THE IMPOSTER (Bart Layton). 95 minutes. Some subtitles. Opens Friday (October 12). See times. Rating: NNNNN
True stories don't get any more convoluted - or gripping - than the events that followed the disappearance of Texas teenager Nicholas Barclay, who vanished one night in 1993. Three years and four months later, his family was stunned to learn he'd resurfaced in Spain. Sure, he was speaking with a French accent, but no one seemed terribly bothered about that.
That's just the beginning of Bart Layton's bizarre, utterly fascinating story of faith, hope and deception. It takes the shifting perspectives and allegiances of Capturing The Friedmans and adds elements of stylization, mixing re-enactments with glimpses of archival video to keep us as unsteady as Barclay's family must have felt. It's a hell of a gamble, but it pays off brilliantly.

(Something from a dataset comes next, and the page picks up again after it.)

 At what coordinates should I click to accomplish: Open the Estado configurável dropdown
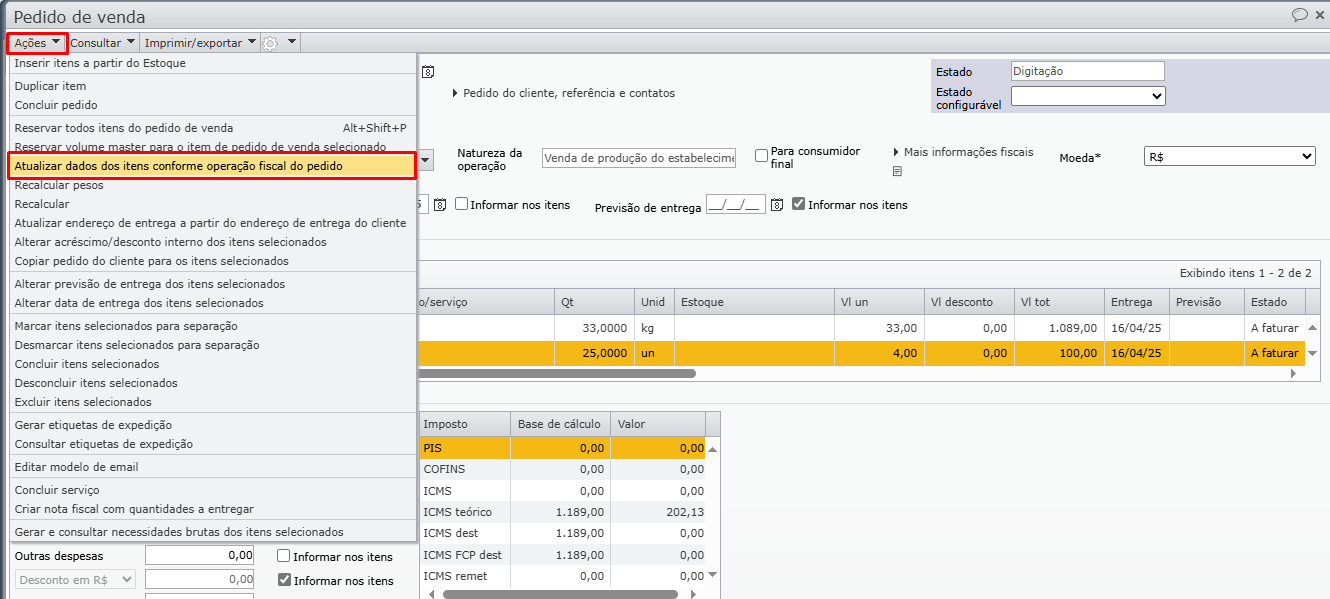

I'd never dare spoil the various twists and turns of the story, though obviously the title is a hint that you shouldn't expect to take anything at face value. But The Imposter's structure is rooted in the sad truth that people in pain will believe almost anything if it leads them to the answer they desire, even if that means compounding one nightmare with another, as it did for the Barclays.
In Layton's compelling, seductive presentation, we can see exactly how it all happened.